JCSAT-3
- Mission type: Communications
- Operator: JSAT
- COSPAR ID: 1995-043A
- SATCAT no.: 23649
- Mission duration: 12 years (planned)

Spacecraft properties
- Spacecraft: JCSAT-3
- Spacecraft type: JCSAT
- Bus: HS-601
- Manufacturer: Hughes
- Launch mass: 3,105 kg (6,845 lb)
- Dry mass: 1,841 kg (4,059 lb)
- Dimensions: 26.2 m × 7.5 m (86 ft × 25 ft) with solar panels and antennas deployed.
- Power: 5 kW

Start of mission
- Launch date: 29 August 1995, 00:53:02 UTC
- Rocket: Atlas IIAS
- Launch site: Cape Canaveral, LC-36B
- Contractor: International Launch Services (ILS)

End of mission
- Disposal: Graveyard orbit
- Deactivated: March 2007
- Last contact: March 2007

Orbital parameters
- Reference system: Geocentric orbit
- Regime: Geostationary orbit
- Longitude: 128° East

Transponders
- Band: Ku-band: 12 × 36 Mhz + 16 × 27 MHz C-band: 12 x 36 MHz
- Bandwidth: 1296 MHz
- Coverage area: Japan
- TWTA power: Ku-band: 63 watts C-band: 34 watts

= JCSAT-3 =

Geostationary communications satellite

JCSAT-3 was a geostationary communications satellite designed and manufactured by Hughes (now Boeing) on the HS-601 satellite bus. It was originally ordered by JSAT Corporation, which later merged into the SKY Perfect JSAT Group. It has a mixed Ku-band and C-band payload and operated on the 128° East longitude until it was replaced by JCSAT-3A.

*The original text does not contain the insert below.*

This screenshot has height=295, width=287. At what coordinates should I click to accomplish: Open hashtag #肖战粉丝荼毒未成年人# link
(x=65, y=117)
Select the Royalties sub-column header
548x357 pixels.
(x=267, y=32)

== Satellite description ==
The spacecraft was designed and manufactured by Hughes on the HS-601 satellite bus. It had a launch mass of 3105 kg, a dry mass of 1841 kg and a 12-year design life. When stowed for launch, its dimensions were 2.8 × 4.9 × 3.8 m. With its solar panels fully extended it spanned 26.2 m, and its width when its antennas were fully deployed was 7.5 m. Its power system generated approximately 5 kW of power thanks to two wings with four solar panels each. It also had a single NiH_{2} battery composed of 30 cells and a 200 Ah charge. It would serve as the main satellite on the 128° East longitude position of the JSAT fleet.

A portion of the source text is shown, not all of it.